Webucator Blog

Python Project for Job Application

You have an opening for a Python developer in your company. Your company is awesome, so you expect to get a lot of applications. You only want to interview developers who have some experience writing object-oriented Python code. You don’t need to test the breadth of their immediate knowledge as much as their ability to get a project done using all the resources available to them.

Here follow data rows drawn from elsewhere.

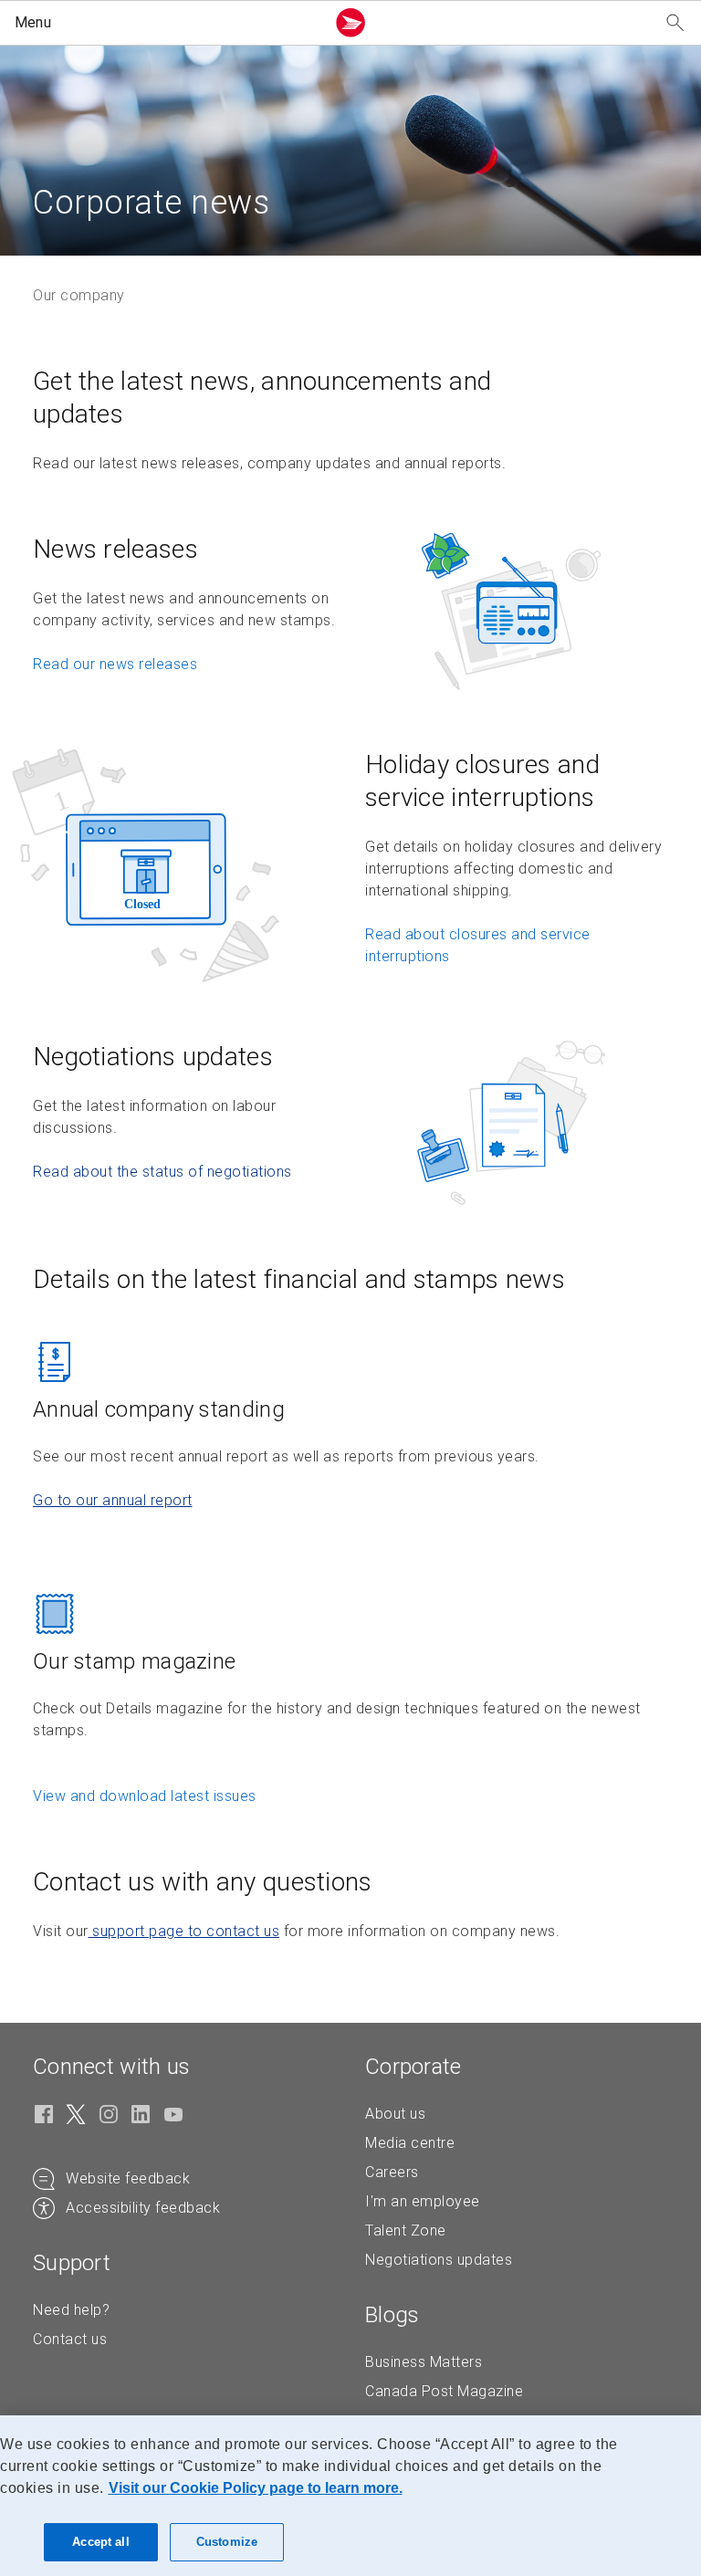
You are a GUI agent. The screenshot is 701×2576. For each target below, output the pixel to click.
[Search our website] (675, 23)
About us (395, 2113)
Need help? (71, 2310)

Here’s an idea for a project you can give the candidates to demonstrate their proficiency with Python.

Associated Files

The attached archive includes the following text files:

  1. pride-and-prejudice.txt (for testing)
  2. positive.txt – list of positive opinion words
  3. negative.txt – list of negative opinion words
  4. opinion-lexicon.txt – explanation of source of positive.txt and negative.txt

TextAnalyzer Class

Your job is to create a TextAnalyzer class with the following methods. Be sure to document your code using Docstring conventions.

__init__()

TextAnalyzer objects are instantiated by passing in one of the following to the src parameter:

  • A valid URL beginning with “http”
  • A path to a text file ending with the file extension “txt”
  • A string of text

The __init__() method also includes a src_type parameter, which is used to specify the type of the src argument. Options are:

  • discover (default) – You must write code to discover the type of src. While you can make this as throrough you like, you can also just use these simple rules:
    • If the src begins with “http”, it is a url.
    • If the src ends in “txt”, it is a path.
    • Otherwise, it is text.
  • url
  • path
  • text

You should set self._src_type, self._content, and self._orig_content in the __init__() method.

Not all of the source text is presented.